IQGAN: Robust Quantum Generative Adversarial Network for Image Synthesis On NISQ Devices
Cheng Chu (Indiana University Bloomington); Grant Skipper (Indiana University Bloomington ); Martin Swany (Indiana University Bloomington ); Fan Chen (Indiana University Bloomington)
-
SPS
IEEE Members: $11.00
Non-members: $15.00
In this work, we propose IQGAN, a quantum Generative Adversarial Network (GAN) framework for multiqubit image synthesis that can be efficiently implemented on Noisy Intermediate Scale Quantum (NISQ) devices. We investigate the reasons for the inferior generative performance of current quantum GANs in our preliminary study and conclude that an adjustable input encoder is the key to ensuring high-quality data synthesis. We then propose the IQGAN architecture featuring a trainable multiqubit quantum encoder that effectively embeds classical data into quantum states.
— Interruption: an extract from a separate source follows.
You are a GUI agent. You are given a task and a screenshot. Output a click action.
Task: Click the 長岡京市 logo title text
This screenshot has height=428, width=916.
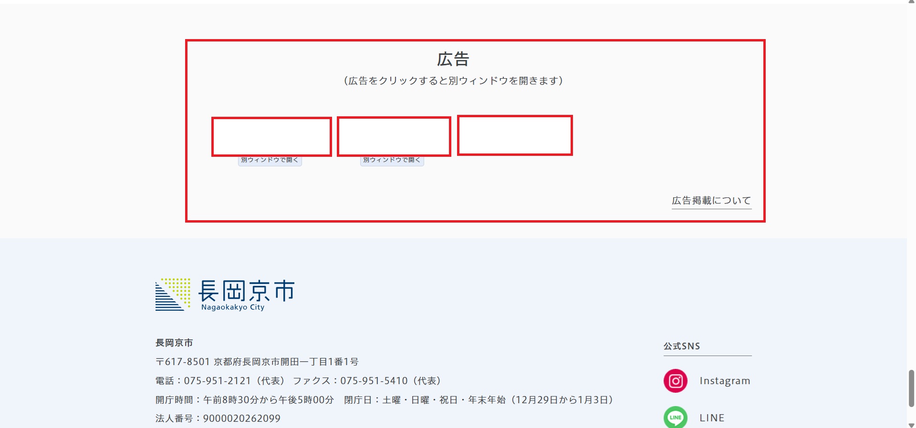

Furthermore, we propose a compact quantum generator that significantly reduces the design cost and circuit depth on NISQ devices. Experimental results on both IBM quantum processors and quantum simulators demonstrated that IQGAN outperforms state-of-the-art quantum GANs in qualitative and quantitative evaluation of the generated samples, model convergence, and quantum computing cost.